Immigration is a GOOD Thing
Note from Pr. Chelsea: This lightly edited piece comes to us through the large friend-of-a-friend network that connects our church members to many loved ones on the ground in Minneapolis. I wanted to share it as a beautiful example of speaking out about what we’re FOR, not just what we’re against.
I should introduce myself: my name is Naomi Kritzer. I’m a science fiction and fantasy writer. I also write an election guide for Minneapolis and St. Paul, which a lot of people here use when they’re getting ready to vote in local elections. I lived in Minneapolis from 1995 through 2012, and I have lived in St. Paul since 2012. I love my community. We are really lucky as a country that people want to move here. Immigrants are a gift, a completely undeserved gift. We should want them to come.

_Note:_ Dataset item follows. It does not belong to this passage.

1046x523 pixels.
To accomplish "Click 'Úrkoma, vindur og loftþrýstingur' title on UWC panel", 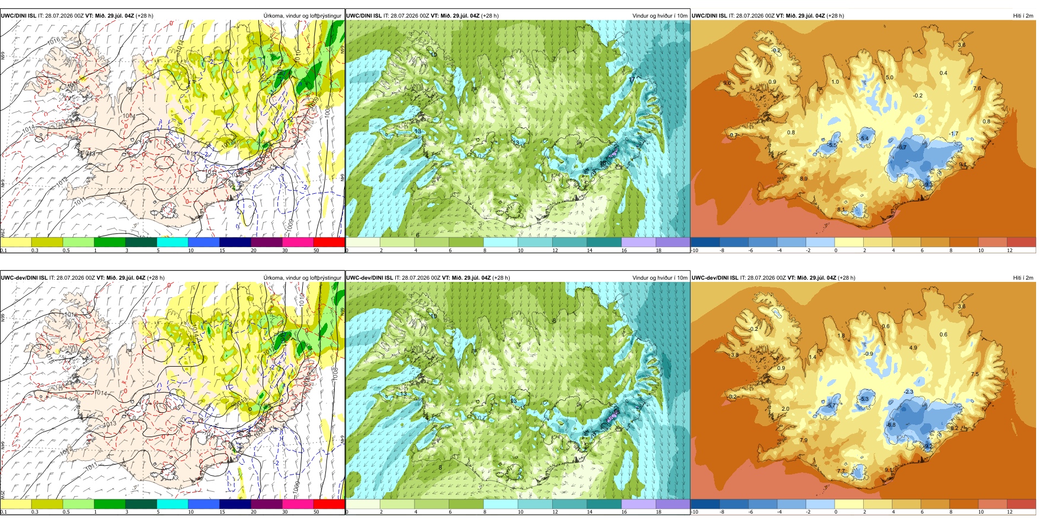I will (302, 16).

I will note that a whole lot of the aggression toward Minnesota is specifically toward Somalis, and Somalis are awesome. They are smart, argumentative, hardworking, funny, incredibly diverse in their opinions. I remember a mid-morning call-in radio show in 2001 or 2002 that was related to something happening in the Somali community and the host was a little surprised when she was flooded with calls from Somalis, all vigorously disagreeing with each other. I don’t know if she realized that every Somali taxi driver, which was like 95% of the taxi drivers, listened to the radio all day to improve their English. Somalis arrived here and immediately started getting involved in politics (there were Somalis out there dropping lit for R.T. Rybak in 2001, even though mostly they weren’t citizens yet). They treasure education, they want their kids to go to college, they’re aggressively motivated in general. This is an immigrant community that everyone should want and I am SO GLAD they came here to the Twin Cities, despite the fact that we have some of the worst winters in the country and they immigrated from a country where the coldest days are like 68F.
There’s a chant I’ve participated in at demonstrations that goes, “say it loud and say it clear / immigrants are welcome here.” That is a nice slogan but also: do that. Be clear in your conversations that you welcome immigrants, value immigrants, care about immigrants, consider your immigrant neighbors to be an irreplaceable part of your community. Don’t apologize for supporting immigrants. Don’t accept the premise that immigration is a problem. Immigration is good. IMMIGRATION IS GOOD. Things are really hard in the Twin Cities right now. But seeing how many people here are working hard every day to protect our neighbors makes me believe that there’s a better world on the other side of this, and we’re going to get there.